What is being asked
In the listing below, a line holding "Click the magnifier search button" and a line holding "Screen dimensions: 1024x1024" mark the range. Retype both exactly, with all lines between them.

Data to examine

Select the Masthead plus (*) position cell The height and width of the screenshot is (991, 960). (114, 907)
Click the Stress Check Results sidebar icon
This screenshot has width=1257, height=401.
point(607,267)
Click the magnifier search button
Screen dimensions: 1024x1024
...
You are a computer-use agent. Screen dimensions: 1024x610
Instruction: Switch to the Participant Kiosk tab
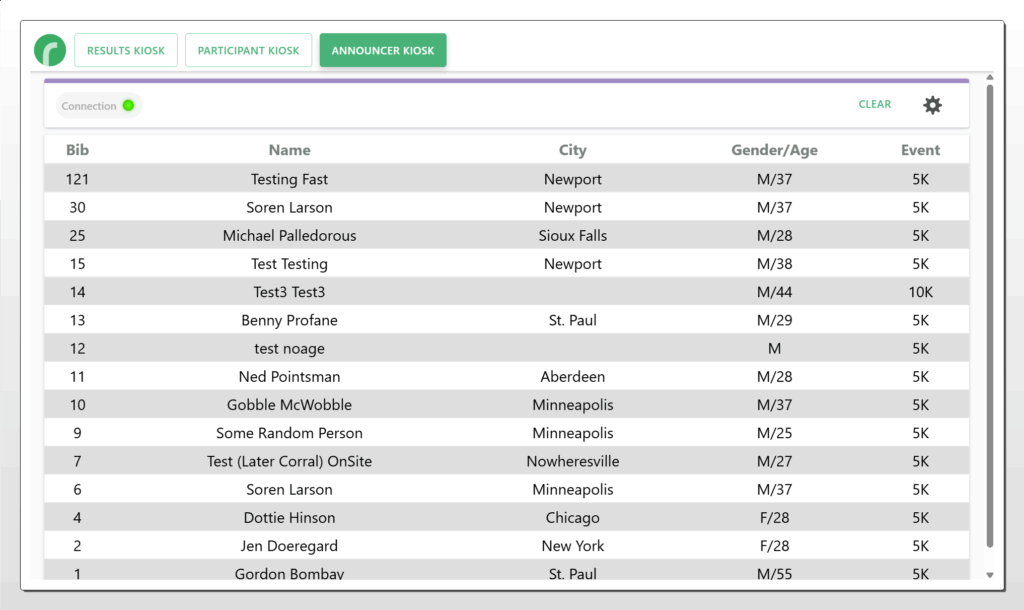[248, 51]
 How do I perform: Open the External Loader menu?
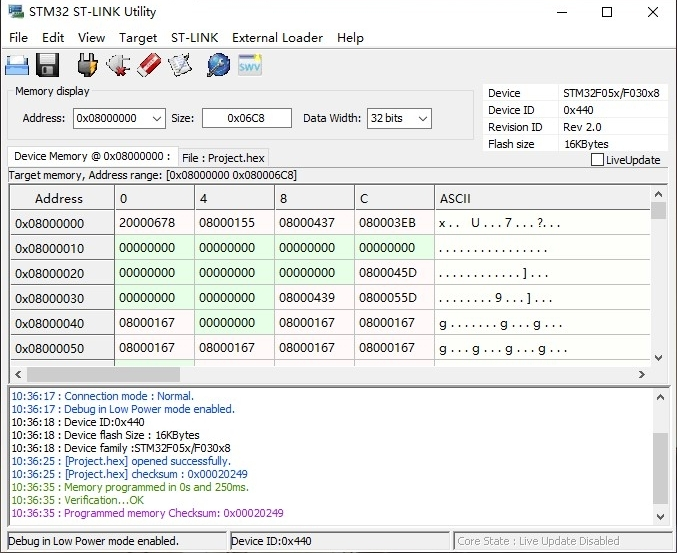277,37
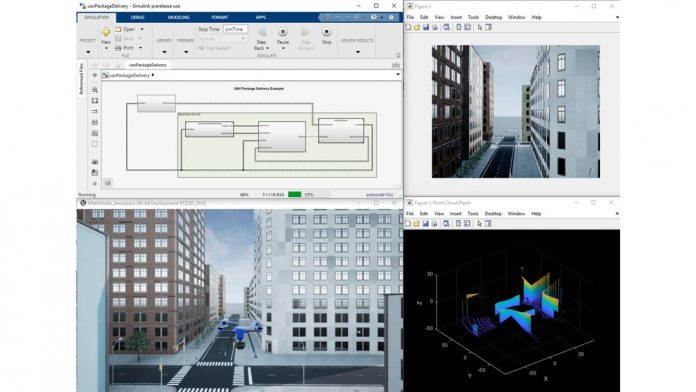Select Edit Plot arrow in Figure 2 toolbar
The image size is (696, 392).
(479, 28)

Output below
Click the magnifier search button
Screen dimensions: 1024x1024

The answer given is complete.